Two recent cases define the current state of workplace law in Canada above all others. Both cases have made a drastic impact, and unfortunately both are often misunderstood.

When the Supreme Court mostly erased the substantial damages a lower court awarded to Kevin Keays, an assembly line worker at Honda’s manufacturing plant in Alliston, Ontario, employers in Canada collectively sighed in relief.

According to the court, employers would no longer be responsible for “bad faith” damages based on how they treat their employees. Instead, it declared that employees could sue for mistreatment only if they could prove they actually suffered from harm.

Most corporate lawyers leapt on the bandwagon and pronounced bad faith damages all but dead. An employee could be mistreated, they routinely argued, but without evidence of a medical illness, damages would be much more difficult to achieve.
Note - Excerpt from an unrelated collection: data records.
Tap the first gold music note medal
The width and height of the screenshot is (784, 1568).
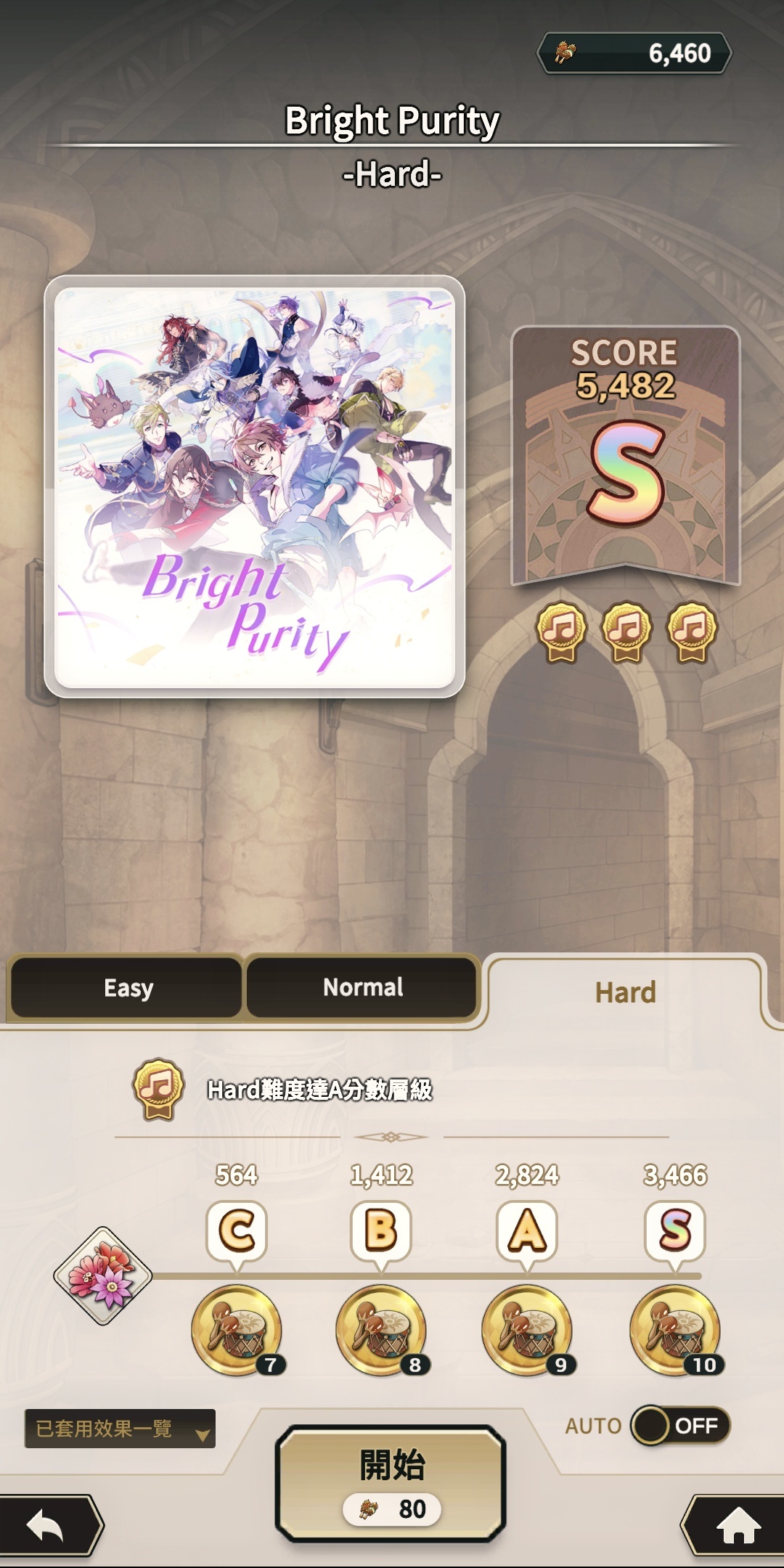(x=561, y=632)
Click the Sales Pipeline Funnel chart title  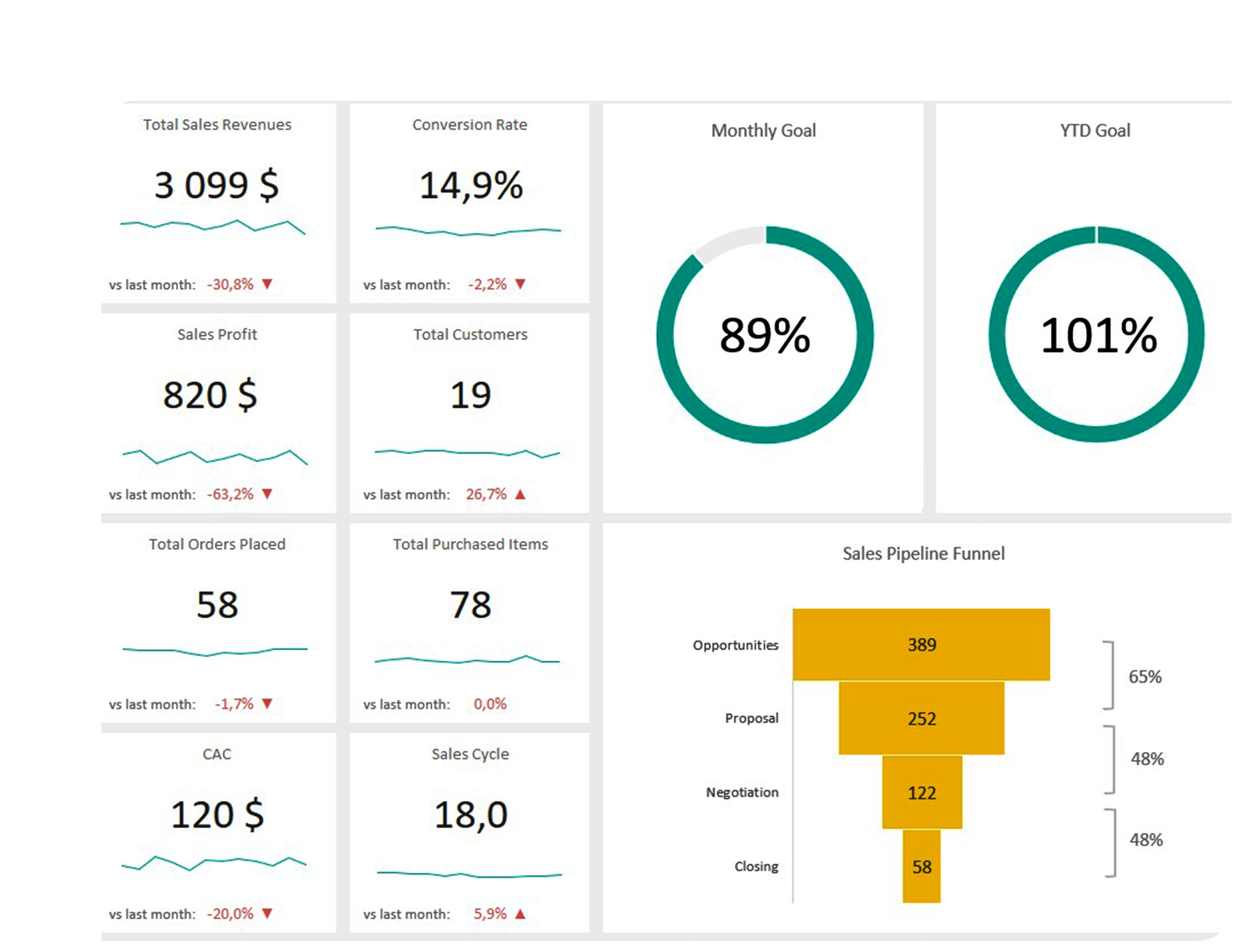pyautogui.click(x=923, y=553)
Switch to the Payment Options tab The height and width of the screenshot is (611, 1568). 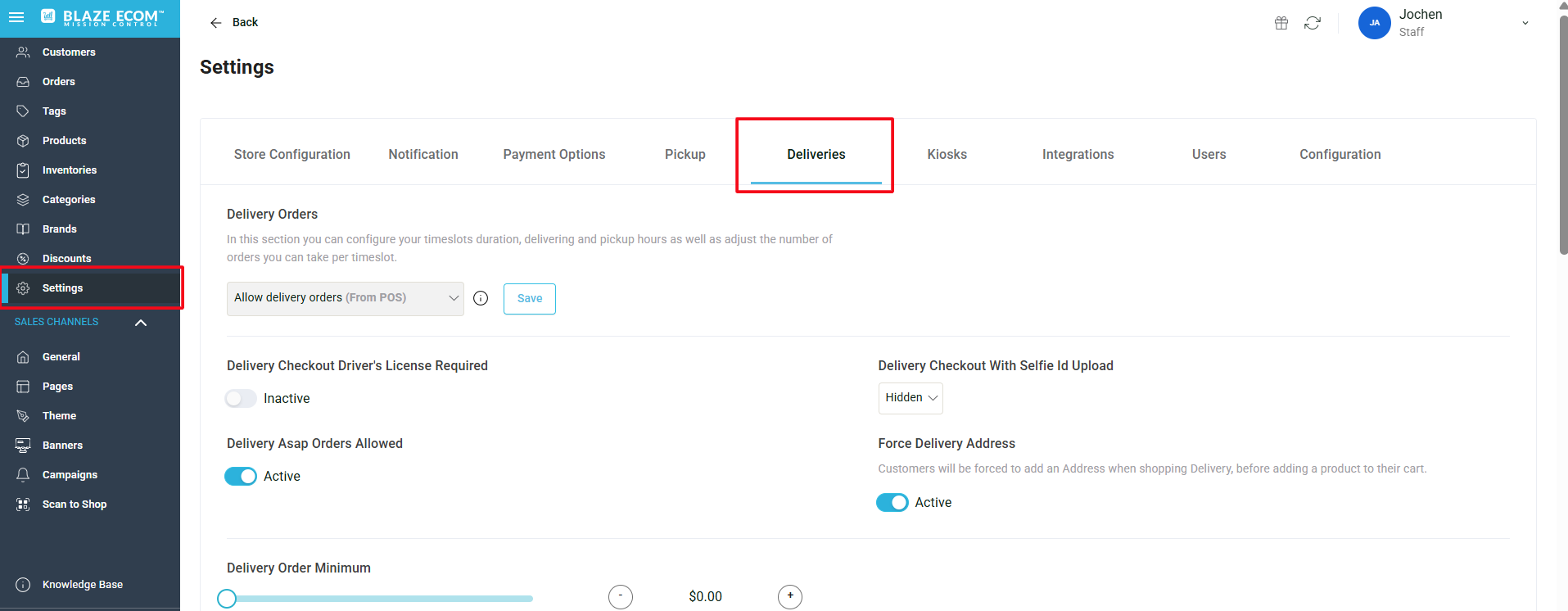coord(554,154)
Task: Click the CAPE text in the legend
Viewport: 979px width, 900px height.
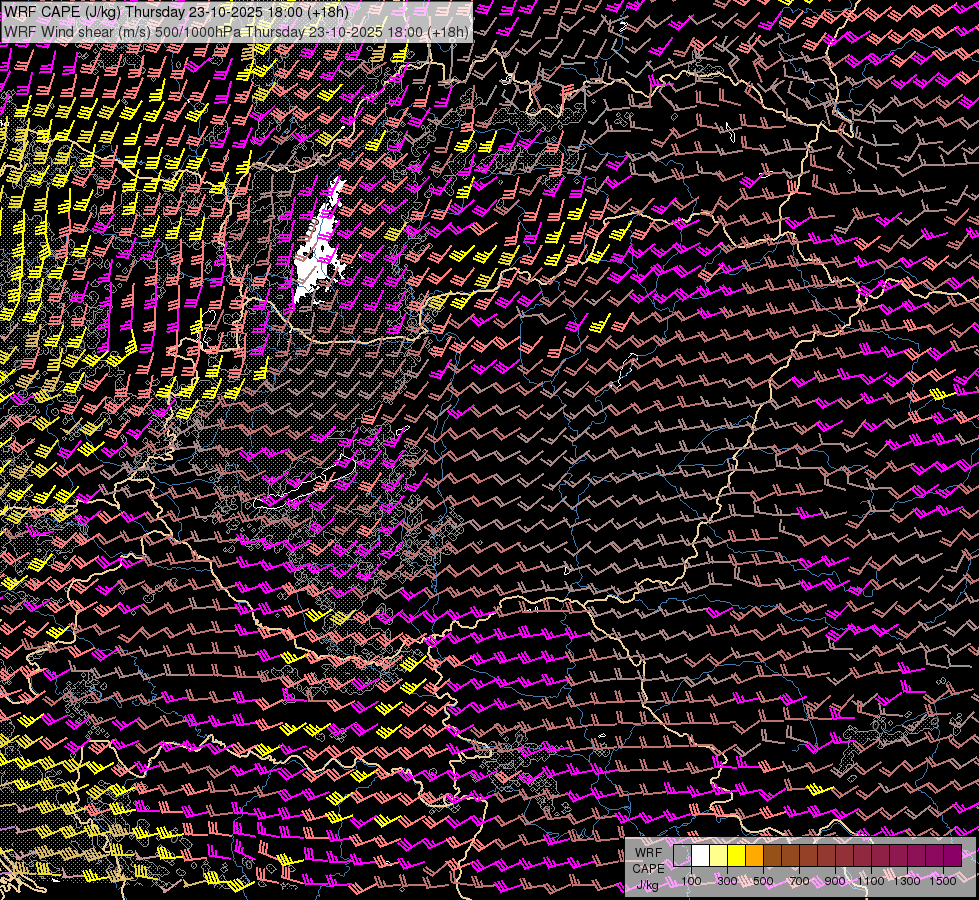Action: click(x=648, y=868)
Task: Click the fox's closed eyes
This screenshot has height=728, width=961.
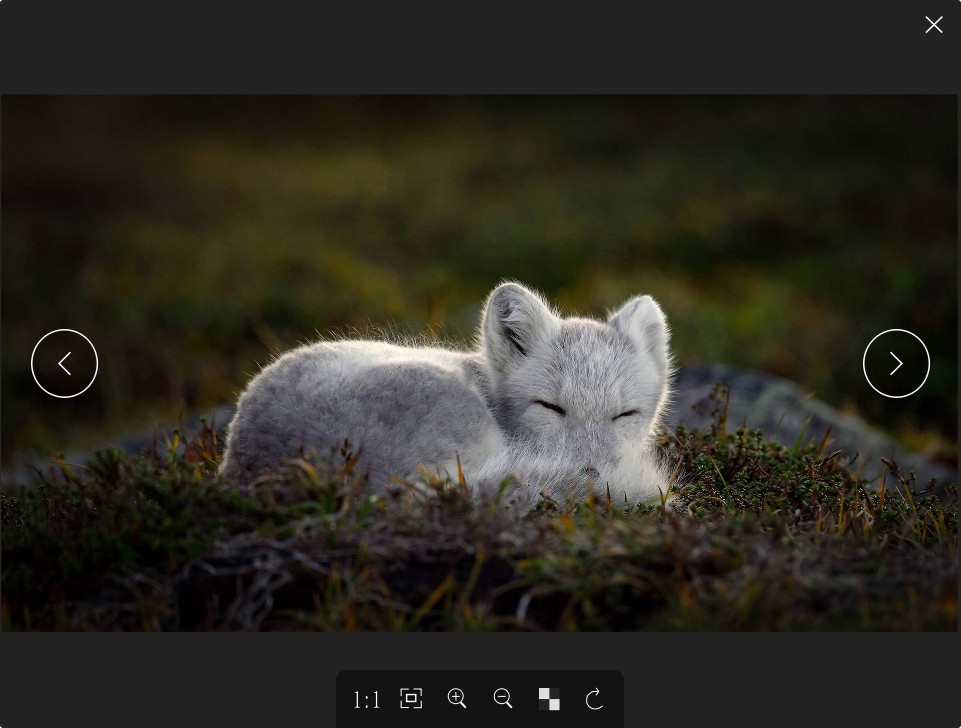Action: [x=549, y=407]
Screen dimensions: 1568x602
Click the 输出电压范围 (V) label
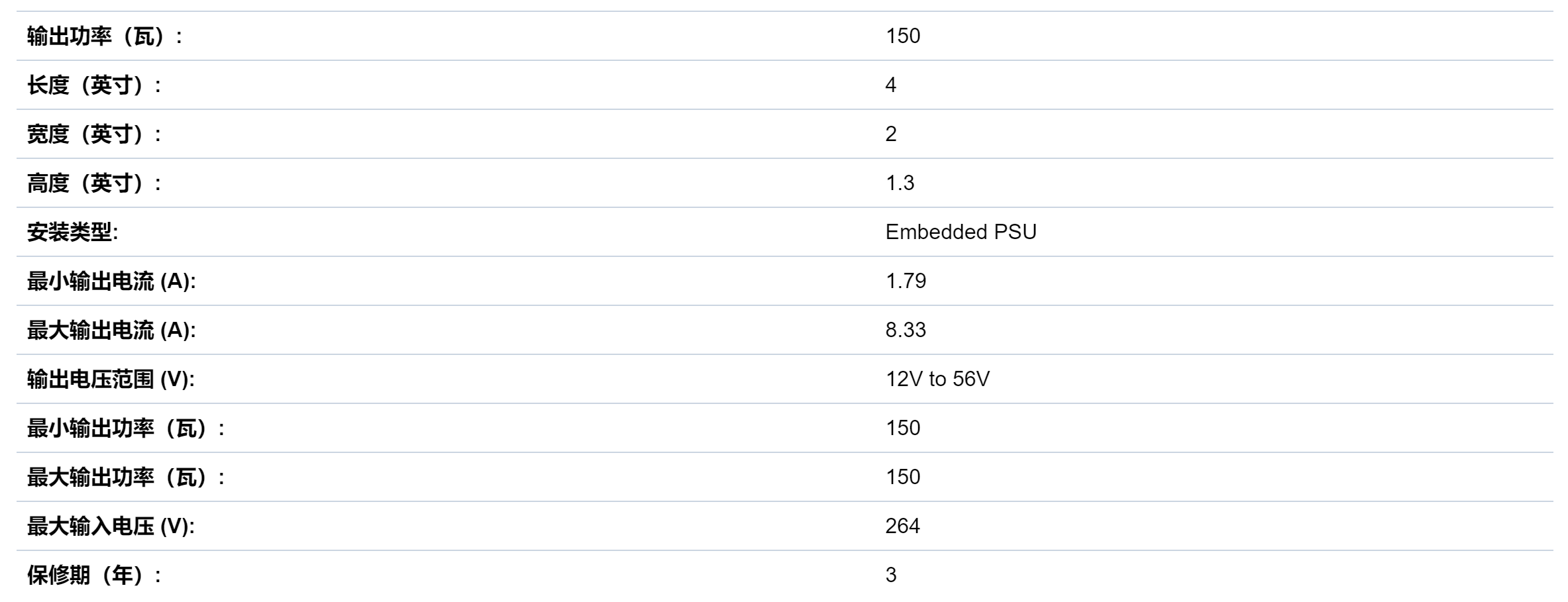click(111, 379)
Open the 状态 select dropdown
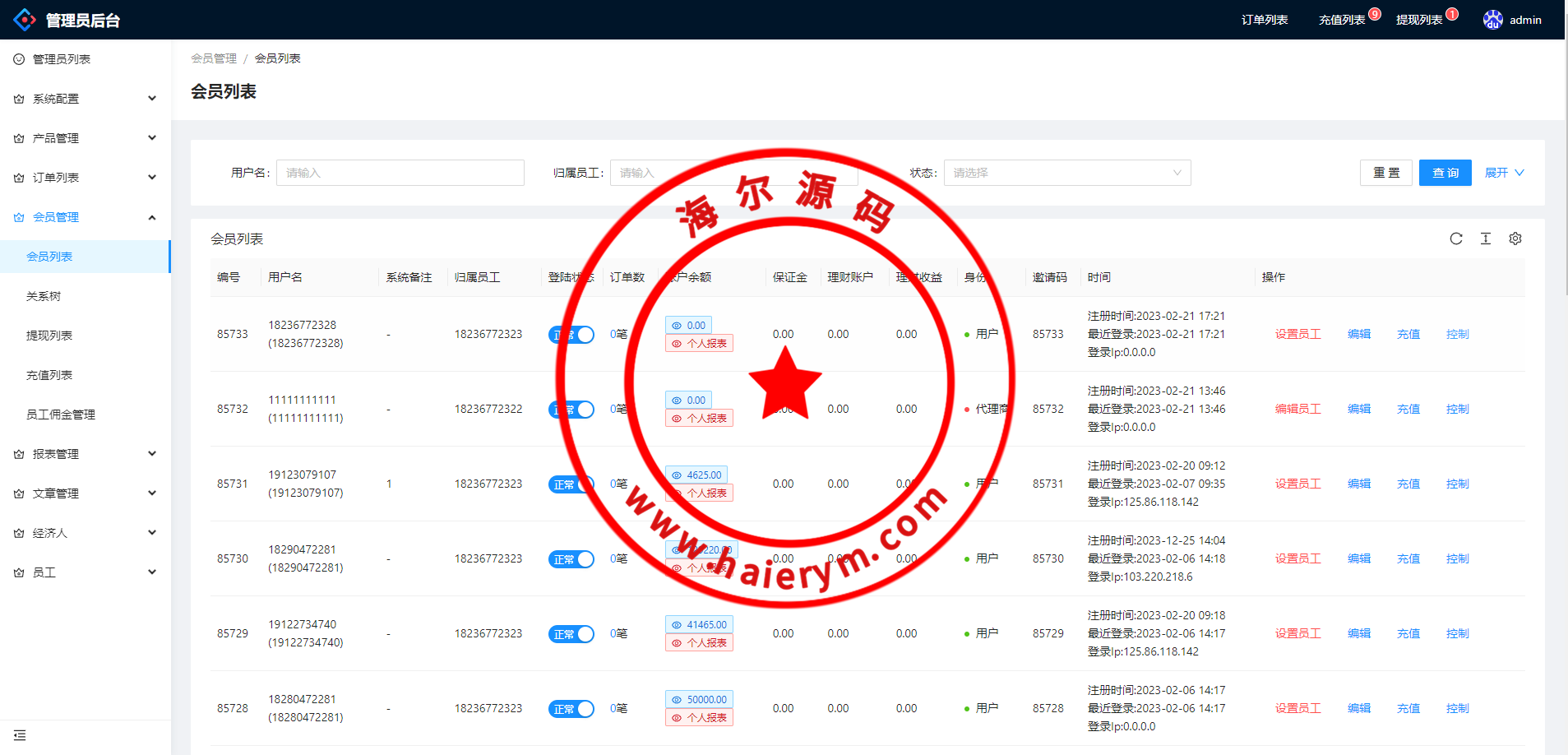The height and width of the screenshot is (755, 1568). point(1066,173)
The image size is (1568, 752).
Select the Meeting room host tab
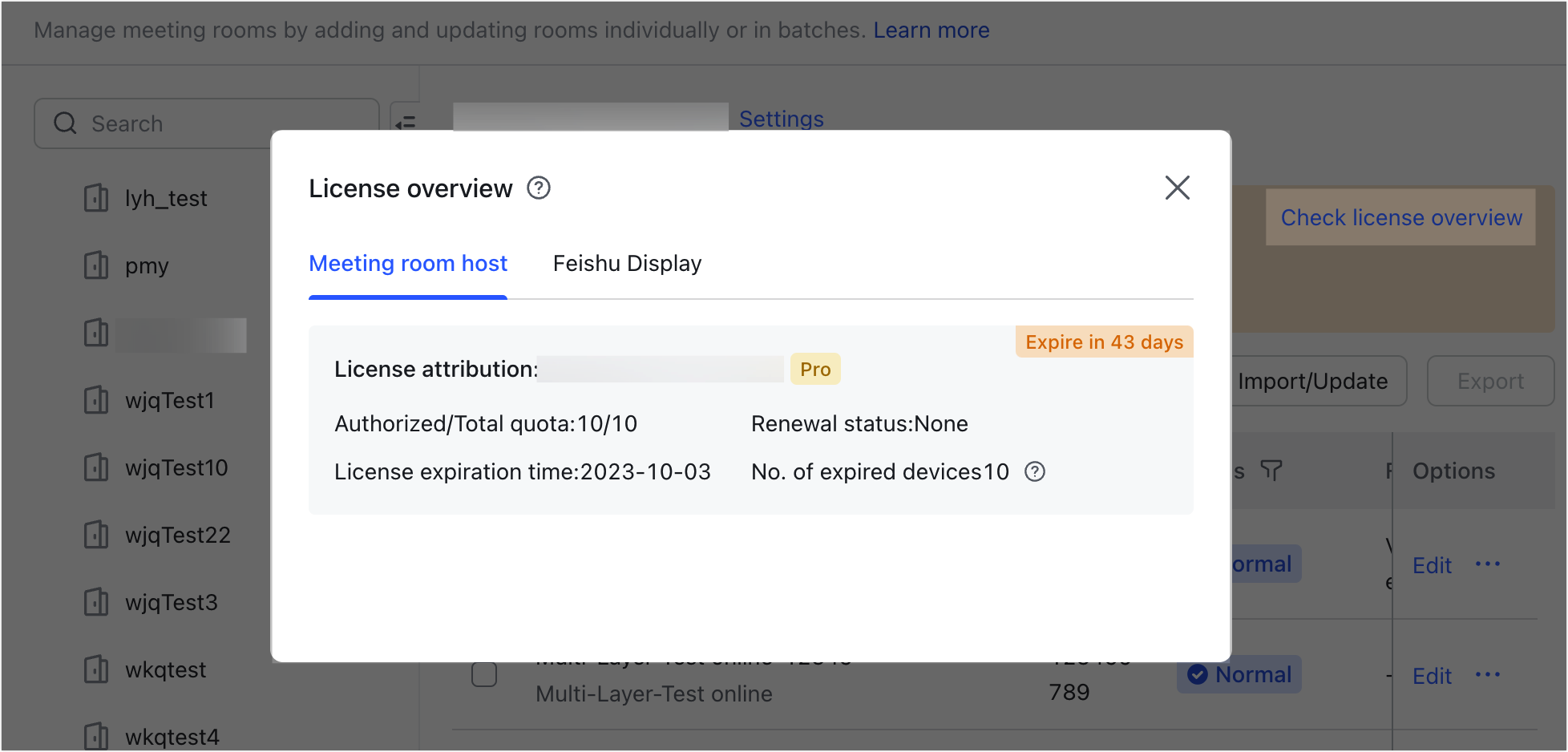point(408,263)
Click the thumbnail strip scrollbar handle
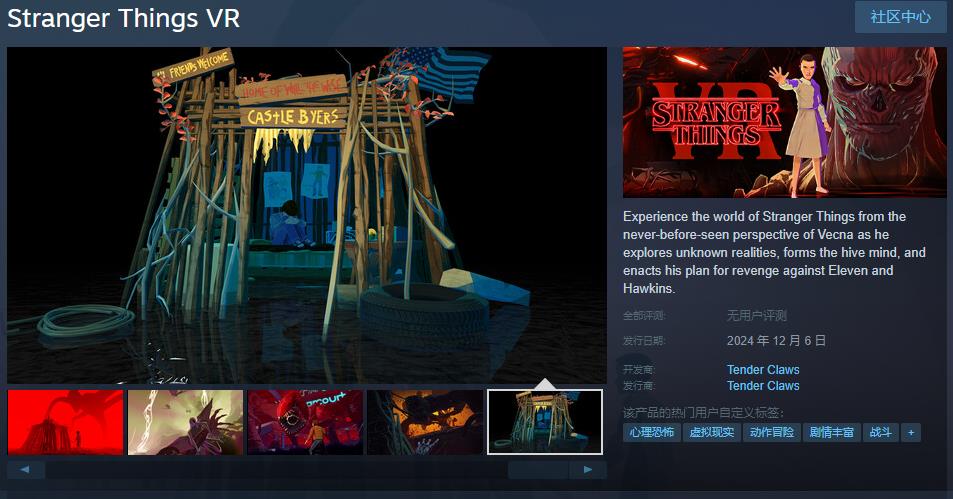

That is wrong. In the three years since the Supreme Court released its decision in Keays, lower courts have not applied it consistently and sometimes not at all. In one recent appellate case, the court upheld a bad faith damage award, as if the Supreme Court’s decision had never been rendered at all. While the law may have changed, it is possibly only in the name.

Similarly, when the Supreme Court ordered Donald Evans to return to work after his employer had already fired him, employers in this country felt they had gone from strength to strength. Employees have a duty to “mitigate” their losses following dismissal and, according to the Supreme Court, this duty includes taking a job with the company that has just fired them. Cognizant of the problems this finding could cause, the court thankfully made several exceptions. If returning to work was humiliating, for example, employees could refuse to return.

Since then, companies have routinely relied on this decision in an effort to deny wrongful dismissal claims. Often employees are “invited” back to work, but ironically only after first threatening to sue. Very few judges agree that these invitations are legitimate or that returning to work is a reasonable demand to make. Despite the Supreme Court’s decision, not much has changed.

As I usually find with workplace law, the game may be different but the decisions are often the same.